___ LISTED ENTRIES ___

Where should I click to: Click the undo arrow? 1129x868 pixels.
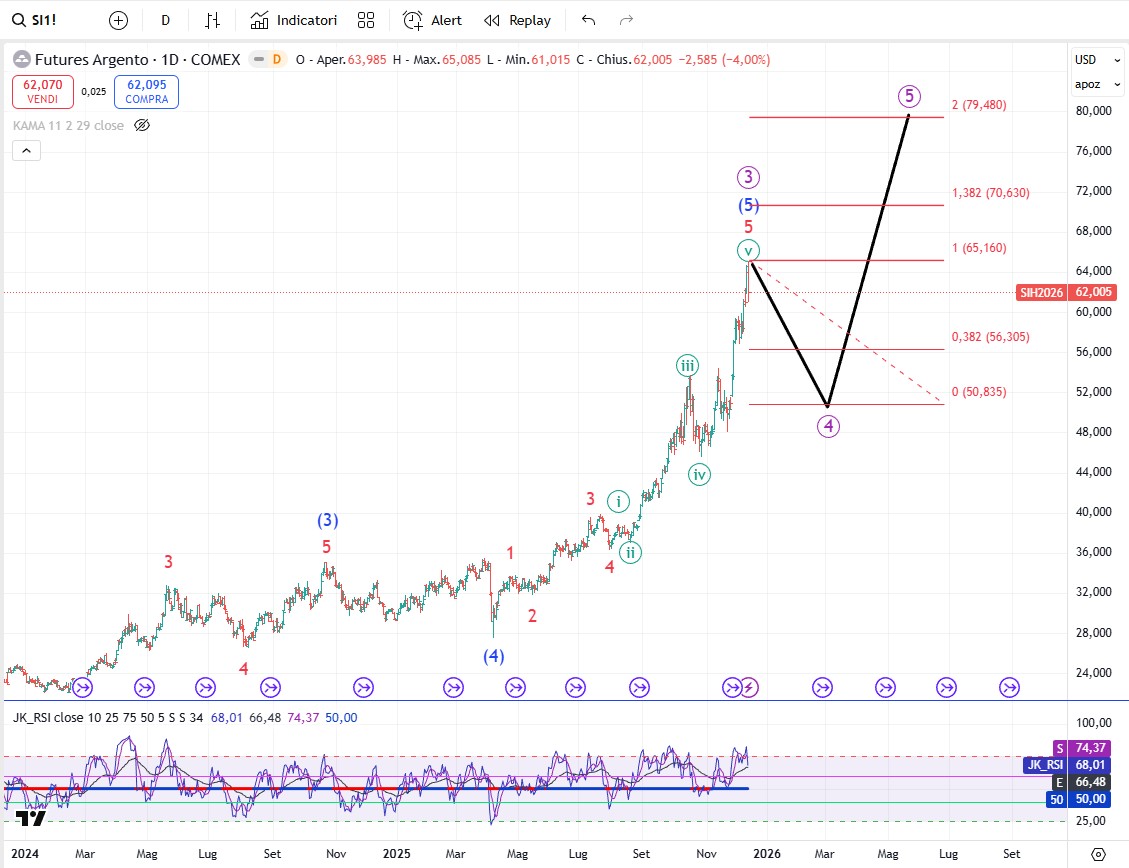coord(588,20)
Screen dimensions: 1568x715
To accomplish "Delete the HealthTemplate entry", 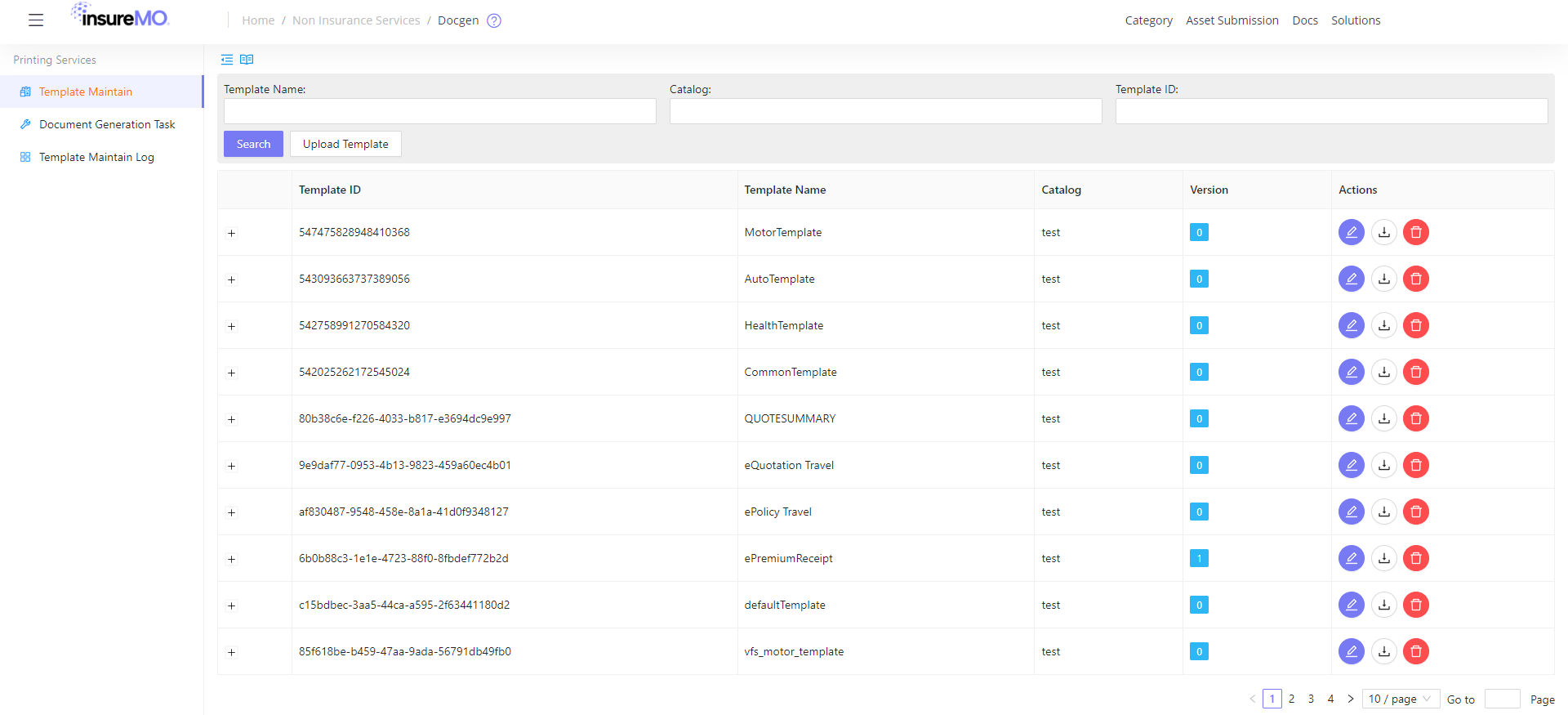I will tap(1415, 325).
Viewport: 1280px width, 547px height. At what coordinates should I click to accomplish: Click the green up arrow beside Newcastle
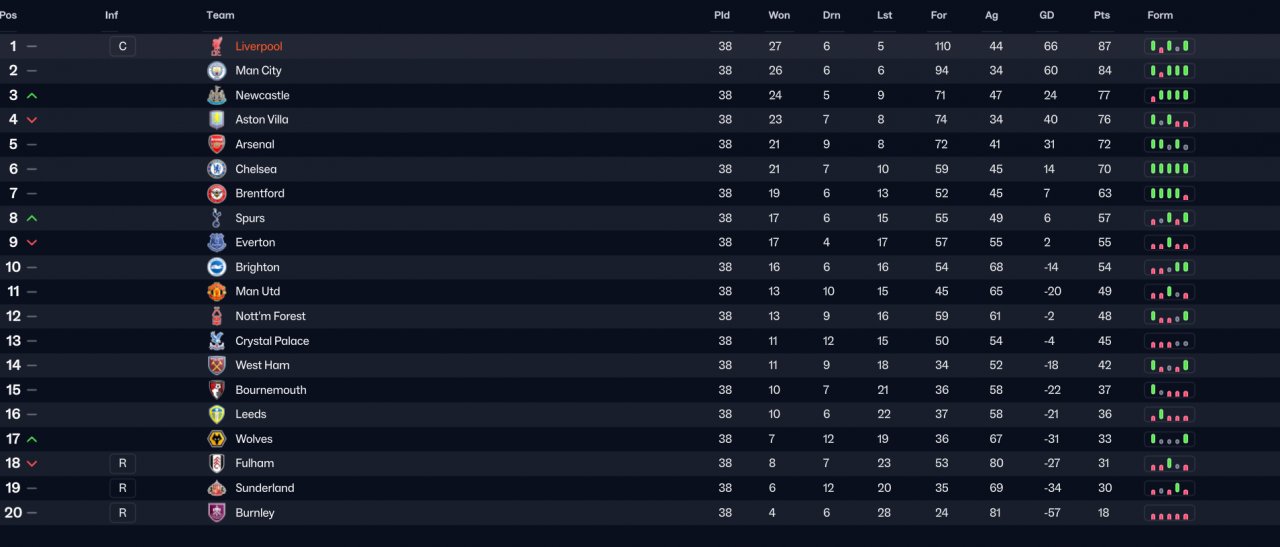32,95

___
___ LISTED ENTRIES ___

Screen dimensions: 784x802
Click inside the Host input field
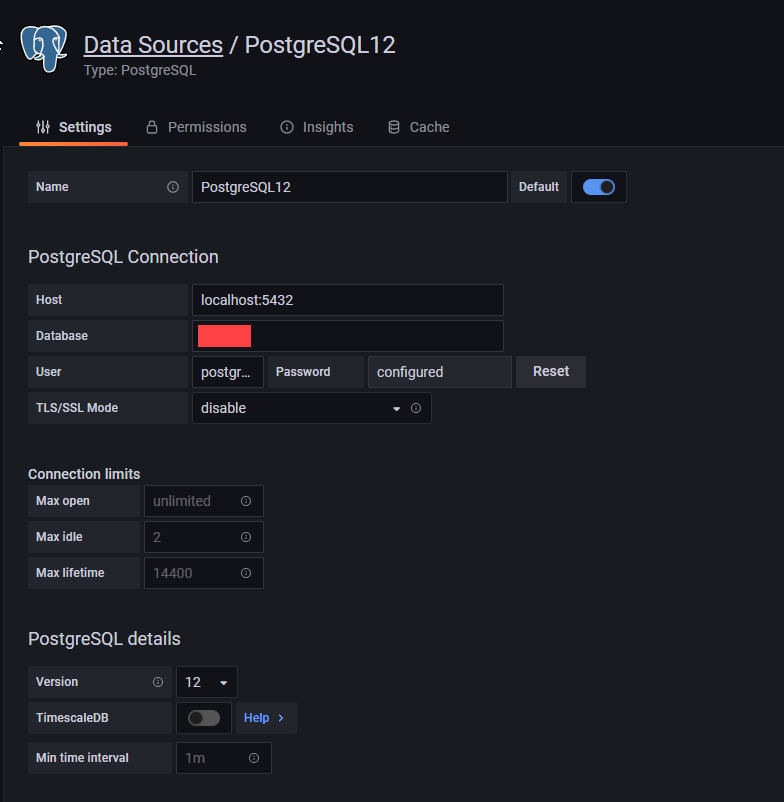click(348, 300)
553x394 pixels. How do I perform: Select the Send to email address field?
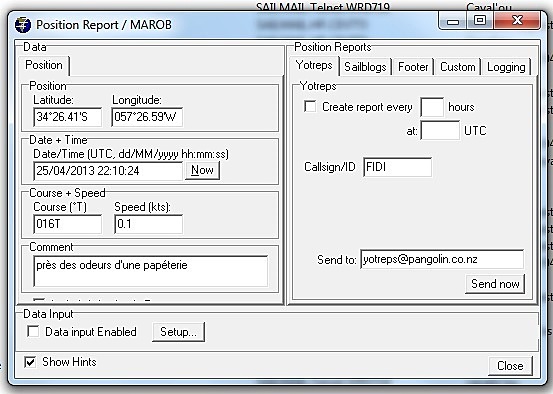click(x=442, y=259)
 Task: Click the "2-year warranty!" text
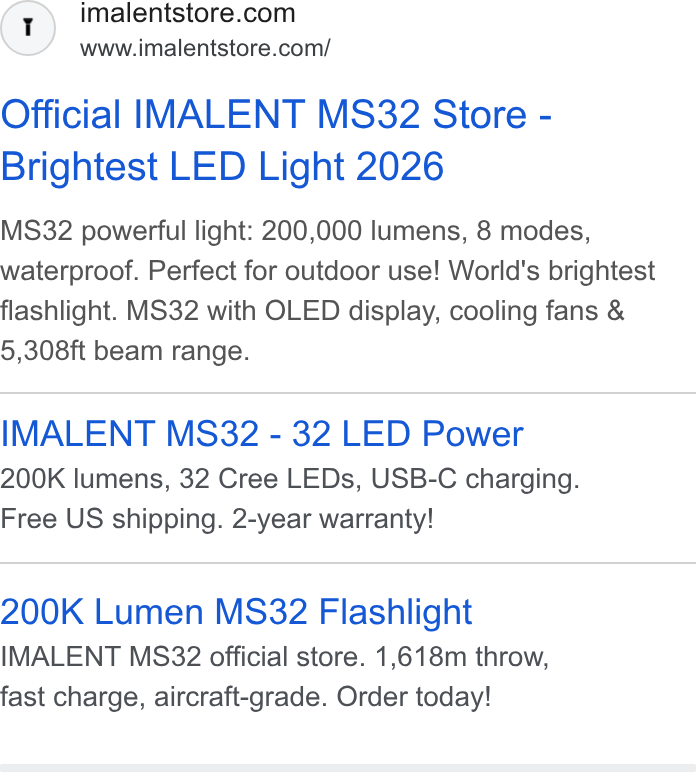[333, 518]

___
___ LISTED ENTRIES ___

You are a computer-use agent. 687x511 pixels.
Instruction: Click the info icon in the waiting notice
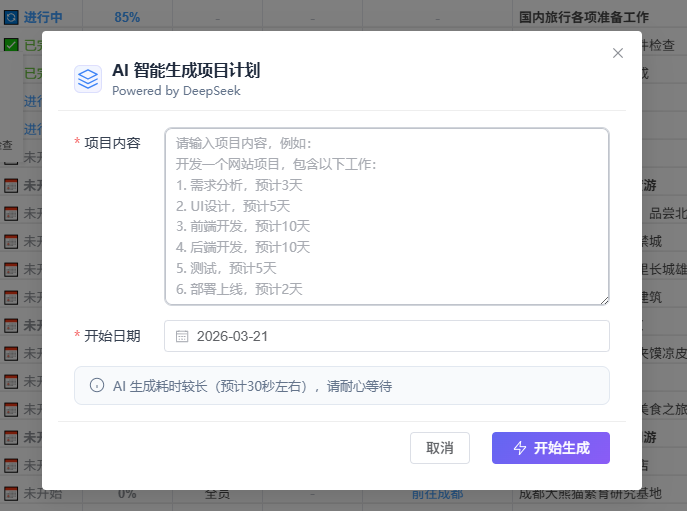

___

(WHAT YOU SHOULD DO):
Lines with "dimensions": copy every one of them from the listing above.

(WRITTEN RESPONSE):
Screen dimensions: 1568x715
Screen dimensions: 784x802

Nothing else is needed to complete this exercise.